All the data should be printed again exactly as written.

START Given entries

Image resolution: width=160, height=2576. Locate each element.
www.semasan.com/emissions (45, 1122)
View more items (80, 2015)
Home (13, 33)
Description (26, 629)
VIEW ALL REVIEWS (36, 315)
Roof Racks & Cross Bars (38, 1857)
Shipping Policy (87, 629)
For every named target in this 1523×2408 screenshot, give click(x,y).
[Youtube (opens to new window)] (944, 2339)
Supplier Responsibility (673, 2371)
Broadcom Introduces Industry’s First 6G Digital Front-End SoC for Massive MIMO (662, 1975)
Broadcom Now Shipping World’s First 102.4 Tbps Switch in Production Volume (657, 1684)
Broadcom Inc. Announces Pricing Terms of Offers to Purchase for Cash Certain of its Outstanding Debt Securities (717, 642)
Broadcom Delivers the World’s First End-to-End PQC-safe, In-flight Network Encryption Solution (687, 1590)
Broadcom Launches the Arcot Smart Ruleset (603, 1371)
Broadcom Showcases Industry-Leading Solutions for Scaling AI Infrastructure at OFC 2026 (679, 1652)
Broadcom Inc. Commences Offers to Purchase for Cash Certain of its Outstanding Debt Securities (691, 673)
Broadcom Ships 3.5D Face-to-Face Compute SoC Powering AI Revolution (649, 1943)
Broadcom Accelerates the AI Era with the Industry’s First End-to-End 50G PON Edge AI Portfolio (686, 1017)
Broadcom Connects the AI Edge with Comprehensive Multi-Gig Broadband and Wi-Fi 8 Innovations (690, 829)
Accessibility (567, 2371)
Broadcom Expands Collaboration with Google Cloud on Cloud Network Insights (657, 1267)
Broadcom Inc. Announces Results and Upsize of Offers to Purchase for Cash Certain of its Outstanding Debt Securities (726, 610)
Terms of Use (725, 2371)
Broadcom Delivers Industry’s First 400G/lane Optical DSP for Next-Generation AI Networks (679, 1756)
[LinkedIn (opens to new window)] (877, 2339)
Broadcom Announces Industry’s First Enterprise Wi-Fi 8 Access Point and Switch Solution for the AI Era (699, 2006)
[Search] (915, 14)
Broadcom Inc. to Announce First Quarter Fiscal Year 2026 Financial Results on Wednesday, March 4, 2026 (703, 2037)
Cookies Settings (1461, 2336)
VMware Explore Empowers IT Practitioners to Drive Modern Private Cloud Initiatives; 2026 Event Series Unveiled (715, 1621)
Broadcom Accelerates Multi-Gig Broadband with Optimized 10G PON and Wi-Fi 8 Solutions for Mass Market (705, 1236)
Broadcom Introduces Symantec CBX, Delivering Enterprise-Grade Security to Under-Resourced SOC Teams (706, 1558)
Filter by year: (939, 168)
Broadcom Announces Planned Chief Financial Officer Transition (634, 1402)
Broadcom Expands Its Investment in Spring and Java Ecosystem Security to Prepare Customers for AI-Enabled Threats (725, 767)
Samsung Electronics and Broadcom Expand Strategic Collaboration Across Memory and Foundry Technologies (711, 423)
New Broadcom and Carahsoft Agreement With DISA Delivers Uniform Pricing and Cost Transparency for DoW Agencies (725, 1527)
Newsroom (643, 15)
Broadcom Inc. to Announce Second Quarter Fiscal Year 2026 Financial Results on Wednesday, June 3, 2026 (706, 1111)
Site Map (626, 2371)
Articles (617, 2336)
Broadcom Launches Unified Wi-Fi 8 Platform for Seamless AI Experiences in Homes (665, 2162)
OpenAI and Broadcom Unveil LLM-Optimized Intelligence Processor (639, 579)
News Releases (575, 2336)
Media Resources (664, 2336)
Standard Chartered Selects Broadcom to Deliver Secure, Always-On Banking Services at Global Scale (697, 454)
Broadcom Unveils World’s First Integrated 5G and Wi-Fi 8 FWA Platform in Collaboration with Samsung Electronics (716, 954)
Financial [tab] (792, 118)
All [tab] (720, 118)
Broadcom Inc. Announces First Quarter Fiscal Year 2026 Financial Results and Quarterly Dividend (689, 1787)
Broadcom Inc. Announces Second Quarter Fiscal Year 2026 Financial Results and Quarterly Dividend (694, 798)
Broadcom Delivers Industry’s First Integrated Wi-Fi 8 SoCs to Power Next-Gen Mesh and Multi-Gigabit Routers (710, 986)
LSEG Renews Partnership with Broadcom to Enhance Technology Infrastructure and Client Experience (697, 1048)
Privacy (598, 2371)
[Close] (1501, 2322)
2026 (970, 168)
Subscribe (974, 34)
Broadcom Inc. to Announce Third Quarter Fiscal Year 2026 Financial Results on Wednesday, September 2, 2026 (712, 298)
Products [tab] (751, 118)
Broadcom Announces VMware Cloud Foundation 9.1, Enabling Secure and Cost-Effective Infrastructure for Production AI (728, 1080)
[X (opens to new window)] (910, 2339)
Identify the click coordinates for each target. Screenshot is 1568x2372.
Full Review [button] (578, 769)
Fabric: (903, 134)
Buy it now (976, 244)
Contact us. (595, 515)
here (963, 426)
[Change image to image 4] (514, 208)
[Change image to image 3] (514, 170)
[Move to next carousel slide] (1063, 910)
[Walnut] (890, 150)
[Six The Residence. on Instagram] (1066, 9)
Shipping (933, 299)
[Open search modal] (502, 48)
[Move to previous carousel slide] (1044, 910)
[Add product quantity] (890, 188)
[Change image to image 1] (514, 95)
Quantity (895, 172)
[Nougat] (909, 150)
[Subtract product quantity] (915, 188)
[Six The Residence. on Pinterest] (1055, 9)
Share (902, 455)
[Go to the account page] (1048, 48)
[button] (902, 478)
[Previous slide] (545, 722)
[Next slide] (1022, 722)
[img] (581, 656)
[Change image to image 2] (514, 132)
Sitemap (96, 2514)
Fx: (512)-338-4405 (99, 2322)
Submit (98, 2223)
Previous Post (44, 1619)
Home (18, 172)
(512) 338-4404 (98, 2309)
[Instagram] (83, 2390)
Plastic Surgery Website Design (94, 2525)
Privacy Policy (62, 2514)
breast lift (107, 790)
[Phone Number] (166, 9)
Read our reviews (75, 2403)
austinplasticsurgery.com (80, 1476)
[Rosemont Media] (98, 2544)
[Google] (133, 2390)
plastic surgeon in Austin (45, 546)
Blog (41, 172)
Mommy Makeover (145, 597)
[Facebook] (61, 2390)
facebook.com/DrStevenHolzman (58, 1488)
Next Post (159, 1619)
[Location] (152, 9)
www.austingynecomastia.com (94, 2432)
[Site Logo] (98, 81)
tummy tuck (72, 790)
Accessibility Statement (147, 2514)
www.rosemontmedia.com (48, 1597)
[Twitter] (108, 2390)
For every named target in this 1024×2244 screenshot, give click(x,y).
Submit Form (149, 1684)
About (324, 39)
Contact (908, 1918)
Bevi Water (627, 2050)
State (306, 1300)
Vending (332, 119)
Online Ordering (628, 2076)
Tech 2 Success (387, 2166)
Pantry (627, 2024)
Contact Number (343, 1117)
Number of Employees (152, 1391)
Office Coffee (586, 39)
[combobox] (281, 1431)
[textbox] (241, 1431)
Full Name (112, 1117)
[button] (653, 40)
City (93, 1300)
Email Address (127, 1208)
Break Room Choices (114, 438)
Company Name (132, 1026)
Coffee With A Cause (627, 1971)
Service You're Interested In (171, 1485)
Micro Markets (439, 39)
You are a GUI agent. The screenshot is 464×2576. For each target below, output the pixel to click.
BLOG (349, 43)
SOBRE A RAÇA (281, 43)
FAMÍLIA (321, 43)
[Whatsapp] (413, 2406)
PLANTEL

END Given entries

Solved problem
Image resolution: width=160, height=2576. Locate each element.
www.semasan.com/emissions (45, 1122)
View more items (80, 2015)
Home (13, 33)
Description (26, 629)
VIEW ALL REVIEWS (36, 315)
Roof Racks & Cross Bars (38, 1857)
Shipping Policy (87, 629)
For every named target in this 1523×2408 screenshot, give click(x,y).
[Youtube (opens to new window)] (944, 2339)
Supplier Responsibility (673, 2371)
Broadcom Introduces Industry’s First 6G Digital Front-End SoC for Massive MIMO (662, 1975)
Broadcom Now Shipping World’s First 102.4 Tbps Switch in Production Volume (657, 1684)
Broadcom Inc. Announces Pricing Terms of Offers to Purchase for Cash Certain of its Outstanding Debt Securities (717, 642)
Broadcom Delivers the World’s First End-to-End PQC-safe, In-flight Network Encryption Solution (687, 1590)
Broadcom Launches the Arcot Smart Ruleset (603, 1371)
Broadcom Showcases Industry-Leading Solutions for Scaling AI Infrastructure at OFC 2026 (679, 1652)
Broadcom Inc. Commences Offers to Purchase for Cash Certain of its Outstanding Debt Securities (691, 673)
Broadcom Ships 3.5D Face-to-Face Compute SoC Powering AI Revolution (649, 1943)
Broadcom Accelerates the AI Era with the Industry’s First End-to-End 50G PON Edge AI Portfolio (686, 1017)
Broadcom Connects the AI Edge with Comprehensive Multi-Gig Broadband and Wi-Fi 8 Innovations (690, 829)
Accessibility (567, 2371)
Broadcom Expands Collaboration with Google Cloud on Cloud Network Insights (657, 1267)
Broadcom Inc. Announces Results and Upsize of Offers to Purchase for Cash Certain of its Outstanding Debt Securities (726, 610)
Terms of Use (725, 2371)
Broadcom Delivers Industry’s First 400G/lane Optical DSP for Next-Generation AI Networks (679, 1756)
[LinkedIn (opens to new window)] (877, 2339)
Broadcom Announces Industry’s First Enterprise Wi-Fi 8 Access Point and Switch Solution for the AI Era (699, 2006)
[Search] (915, 14)
Broadcom Inc. to Announce First Quarter Fiscal Year 2026 Financial Results on Wednesday, March 4, 2026 (703, 2037)
Cookies Settings (1461, 2336)
VMware Explore Empowers IT Practitioners to Drive Modern Private Cloud Initiatives; 2026 Event Series Unveiled (715, 1621)
Broadcom Accelerates Multi-Gig Broadband with Optimized 10G PON and Wi-Fi 8 Solutions for Mass Market (705, 1236)
Broadcom Introduces Symantec CBX, Delivering Enterprise-Grade Security to Under-Resourced SOC Teams (706, 1558)
Filter by year: (939, 168)
Broadcom Announces Planned Chief Financial Officer Transition (634, 1402)
Broadcom Expands Its Investment in Spring and Java Ecosystem Security to Prepare Customers for AI-Enabled Threats (725, 767)
Samsung Electronics and Broadcom Expand Strategic Collaboration Across Memory and Foundry Technologies (711, 423)
New Broadcom and Carahsoft Agreement With DISA Delivers Uniform Pricing and Cost Transparency for DoW Agencies (725, 1527)
Newsroom (643, 15)
Broadcom Inc. to Announce Second Quarter Fiscal Year 2026 Financial Results on Wednesday, June 3, 2026 (706, 1111)
Site Map (626, 2371)
Articles (617, 2336)
Broadcom Launches Unified Wi-Fi 8 Platform for Seamless AI Experiences in Homes (665, 2162)
OpenAI and Broadcom Unveil LLM-Optimized Intelligence Processor (639, 579)
News Releases (575, 2336)
Media Resources (664, 2336)
Standard Chartered Selects Broadcom to Deliver Secure, Always-On Banking Services at Global Scale (697, 454)
Broadcom Unveils World’s First Integrated 5G and Wi-Fi 8 FWA Platform in Collaboration with Samsung Electronics (716, 954)
Financial [tab] (792, 118)
All [tab] (720, 118)
Broadcom Inc. Announces First Quarter Fiscal Year 2026 Financial Results and Quarterly Dividend (689, 1787)
Broadcom Inc. Announces Second Quarter Fiscal Year 2026 Financial Results and Quarterly Dividend (694, 798)
Broadcom Delivers Industry’s First Integrated Wi-Fi 8 SoCs to Power Next-Gen Mesh and Multi-Gigabit Routers (710, 986)
LSEG Renews Partnership with Broadcom to Enhance Technology Infrastructure and Client Experience (697, 1048)
Privacy (598, 2371)
[Close] (1501, 2322)
2026 (970, 168)
Subscribe (974, 34)
Broadcom Inc. to Announce Third Quarter Fiscal Year 2026 Financial Results on Wednesday, September 2, 2026 (712, 298)
Products [tab] (751, 118)
Broadcom Announces VMware Cloud Foundation 9.1, Enabling Secure and Cost-Effective Infrastructure for Production AI (728, 1080)
[X (opens to new window)] (910, 2339)
Identify the click coordinates for each target. Screenshot is 1568x2372.
Full Review [button] (578, 769)
Fabric: (903, 134)
Buy it now (976, 244)
Contact us. (595, 515)
here (963, 426)
[Change image to image 4] (514, 208)
[Change image to image 3] (514, 170)
[Move to next carousel slide] (1063, 910)
[Walnut] (890, 150)
[Six The Residence. on Instagram] (1066, 9)
Shipping (933, 299)
[Open search modal] (502, 48)
[Move to previous carousel slide] (1044, 910)
[Add product quantity] (890, 188)
[Change image to image 1] (514, 95)
Quantity (895, 172)
[Nougat] (909, 150)
[Subtract product quantity] (915, 188)
[Six The Residence. on Pinterest] (1055, 9)
Share (902, 455)
[Go to the account page] (1048, 48)
[button] (902, 478)
[Previous slide] (545, 722)
[Next slide] (1022, 722)
[img] (581, 656)
[Change image to image 2] (514, 132)
Sitemap (96, 2514)
Fx: (512)-338-4405 (99, 2322)
Submit (98, 2223)
Previous Post (44, 1619)
Home (18, 172)
(512) 338-4404 (98, 2309)
[Instagram] (83, 2390)
Plastic Surgery Website Design (94, 2525)
Privacy Policy (62, 2514)
breast lift (107, 790)
[Phone Number] (166, 9)
Read our reviews (75, 2403)
austinplasticsurgery.com (80, 1476)
[Rosemont Media] (98, 2544)
[Google] (133, 2390)
plastic surgeon in Austin (45, 546)
Blog (41, 172)
Mommy Makeover (145, 597)
[Facebook] (61, 2390)
facebook.com/DrStevenHolzman (58, 1488)
Next Post (159, 1619)
[Location] (152, 9)
www.austingynecomastia.com (94, 2432)
[Site Logo] (98, 81)
tummy tuck (72, 790)
Accessibility Statement (147, 2514)
www.rosemontmedia.com (48, 1597)
[Twitter] (108, 2390)
For every named target in this 1024×2244 screenshot, give click(x,y).
Submit Form (149, 1684)
About (324, 39)
Contact (908, 1918)
Bevi Water (627, 2050)
State (306, 1300)
Vending (332, 119)
Online Ordering (628, 2076)
Tech 2 Success (387, 2166)
Pantry (627, 2024)
Contact Number (343, 1117)
Number of Employees (152, 1391)
Office Coffee (586, 39)
[combobox] (281, 1431)
[textbox] (241, 1431)
Full Name (112, 1117)
[button] (653, 40)
City (93, 1300)
Email Address (127, 1208)
Break Room Choices (114, 438)
Company Name (132, 1026)
Coffee With A Cause (627, 1971)
Service You're Interested In (171, 1485)
Micro Markets (439, 39)
You are a GUI agent. The screenshot is 464×2576. For each target below, output the pixel to click.
BLOG (349, 43)
SOBRE A RAÇA (281, 43)
FAMÍLIA (321, 43)
[Whatsapp] (413, 2406)
PLANTEL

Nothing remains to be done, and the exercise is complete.